Yes, FileShare.Delete tends to cause this problem. Used by any program that runs in the background and scans files, file indexers and virus scanners are the common examples.
FileShare.Delete allows another process to delete the file, even though the background process still has the file opened and is reading from it. That other process will be oblivious that the file didn't actually disappear, for all it knows the file actually got deleted.
The trouble starts when that other process relies on the file actually being removed and does something else. Commonly triggered by creating a new file with the same name. Notably a very unwise way to save a file since it will cause complete data loss without a backup when the save fails, but this mistake is very common.
This will fail because the directory entry for the file is still present, it won't disappear until the last process that has the file opened closes the handle. Any other process that tries to open the file again will be slapped with error 5, "access denied". Including that process that deleted the file and tries to re-create it.
The workaround is to always use "transactional" saves, renaming the file before trying to overwrite it.

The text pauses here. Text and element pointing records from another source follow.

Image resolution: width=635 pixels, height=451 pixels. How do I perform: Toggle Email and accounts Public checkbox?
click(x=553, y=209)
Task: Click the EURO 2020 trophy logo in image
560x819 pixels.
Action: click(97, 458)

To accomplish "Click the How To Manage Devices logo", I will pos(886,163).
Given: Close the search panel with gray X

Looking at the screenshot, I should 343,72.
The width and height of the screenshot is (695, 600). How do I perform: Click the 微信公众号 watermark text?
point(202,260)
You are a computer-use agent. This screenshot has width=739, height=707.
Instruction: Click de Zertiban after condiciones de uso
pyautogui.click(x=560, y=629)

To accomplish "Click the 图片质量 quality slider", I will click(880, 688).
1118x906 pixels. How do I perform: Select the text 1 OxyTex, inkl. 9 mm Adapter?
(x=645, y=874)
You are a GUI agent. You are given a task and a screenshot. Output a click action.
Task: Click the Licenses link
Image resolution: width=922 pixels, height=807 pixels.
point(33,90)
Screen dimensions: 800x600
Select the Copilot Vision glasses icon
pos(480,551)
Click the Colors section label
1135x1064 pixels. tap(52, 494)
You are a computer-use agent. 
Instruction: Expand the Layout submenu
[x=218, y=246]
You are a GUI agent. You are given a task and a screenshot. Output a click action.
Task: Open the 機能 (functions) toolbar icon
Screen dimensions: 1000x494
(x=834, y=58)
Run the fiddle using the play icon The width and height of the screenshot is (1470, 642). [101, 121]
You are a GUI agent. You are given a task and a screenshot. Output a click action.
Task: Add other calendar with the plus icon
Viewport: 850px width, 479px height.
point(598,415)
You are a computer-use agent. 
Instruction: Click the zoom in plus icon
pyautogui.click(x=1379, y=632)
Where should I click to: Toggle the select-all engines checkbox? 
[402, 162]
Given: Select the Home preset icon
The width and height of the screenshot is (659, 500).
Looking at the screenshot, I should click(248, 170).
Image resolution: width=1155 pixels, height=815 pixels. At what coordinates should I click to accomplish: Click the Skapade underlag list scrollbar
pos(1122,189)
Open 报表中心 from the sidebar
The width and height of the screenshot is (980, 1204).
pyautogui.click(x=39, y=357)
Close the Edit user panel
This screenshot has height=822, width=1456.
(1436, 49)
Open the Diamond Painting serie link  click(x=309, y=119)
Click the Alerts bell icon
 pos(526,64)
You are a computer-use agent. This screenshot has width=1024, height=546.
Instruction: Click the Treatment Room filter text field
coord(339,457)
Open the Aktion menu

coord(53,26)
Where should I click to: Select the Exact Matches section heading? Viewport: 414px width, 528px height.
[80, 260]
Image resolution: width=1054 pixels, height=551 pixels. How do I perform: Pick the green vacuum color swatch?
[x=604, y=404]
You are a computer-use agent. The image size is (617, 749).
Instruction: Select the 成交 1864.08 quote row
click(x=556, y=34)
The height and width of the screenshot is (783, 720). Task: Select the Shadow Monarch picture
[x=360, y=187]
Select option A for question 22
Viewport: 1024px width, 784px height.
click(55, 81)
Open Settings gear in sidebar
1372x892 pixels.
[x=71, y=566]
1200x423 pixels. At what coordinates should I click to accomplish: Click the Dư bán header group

Available in .NET with File.Replace(), in the native winapi with ReplaceFile(). Also easily done by hand, the workflow is:
- delete the backup file, stop if failed
- rename the old file to the backup filename, stop if failed
- write the new file using the original filename, rename backup back if failed
- delete the backup file, ignore failure
Step 2 ensures that there will never be any data loss, the original file stays intact if anything goes wrong. Step 4 ensures that FileShare.Delete will work as intended, that backup file will disappear eventually when other processes close their handles.